Buying and Selling February 3, 2026

It’s. The. Price. one more time: It’s. The. Price.

Kindness Is the Truth

There’s a moment in every listing where I take a deep breath, look at the data, look at the showings (or the lack of them), and I know exactly what the issue is.

And it’s never fun to say out loud.

It’s the price.

I wish it were something else.
I wish I could say it’s the photos, or the weather, or the marketing, or Mercury in retrograde.
But nine times out of ten, when a home isn’t selling or leasing, the truth sits quietly in the corner… waiting for someone to acknowledge it.

And that someone is usually me.

Here’s the part most people don’t know:
I want to be kind. I want to protect my clients’ feelings.
I see how much their home means to them: the memories, the upgrades, the stories, the pride.
I don’t ever want a seller to feel judged or dismissed or like their home isn’t good enough.

So sometimes I soften the message.
Sometimes I hint instead of saying it plainly.
Sometimes I hope the market will give us a miracle and prove me wrong.
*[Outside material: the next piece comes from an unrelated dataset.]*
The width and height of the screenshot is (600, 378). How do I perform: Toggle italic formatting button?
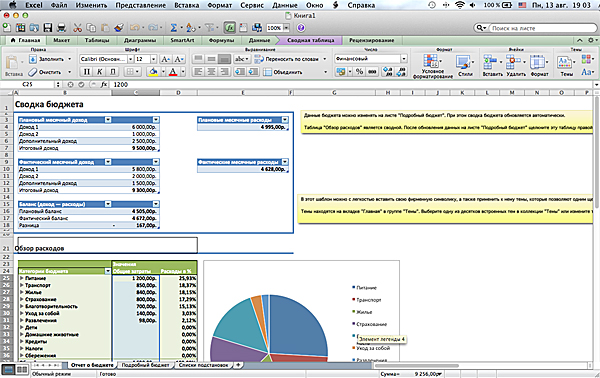99,72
And you know what happens?

It backfires.

The longer a home sits, the more anxious the seller feels:

They look at me like I’m not doing enough…
Like the marketing is off…
Like the buyers don’t understand the value…
Like something is broken in the process and I’m the reason.

Meanwhile, the truth is still sitting there — the kindest truth of all, even though it doesn’t feel kind:

If the price is too high, nothing else works.

I’ve had clients leave me in frustration and hire another agent… and guess what the new agent does?
They list the home at the price I recommended.
And the home sells.

Not because the agent is better.
Not because the marketing magically improved.
But because the price finally aligned with reality.

Here’s what I’ve learned:
Telling the truth is kindness.
Gentle honesty early on saves time, stress, and disappointment later.
It keeps expectations grounded.
It keeps relationships solid.
And it gives the home the best chance to shine.

I care too much about my clients to tell them what they want to hear.
I tell them what will help them.
And sometimes that means saying:

“I know this number feels right… but the market is telling us something different.”

It’s not judgment.
It’s not criticism.
It’s clarity.

Because at the end of the day, the goal isn’t to protect an ego — it’s to get the home sold.

And the kindest thing I can ever offer is the truth.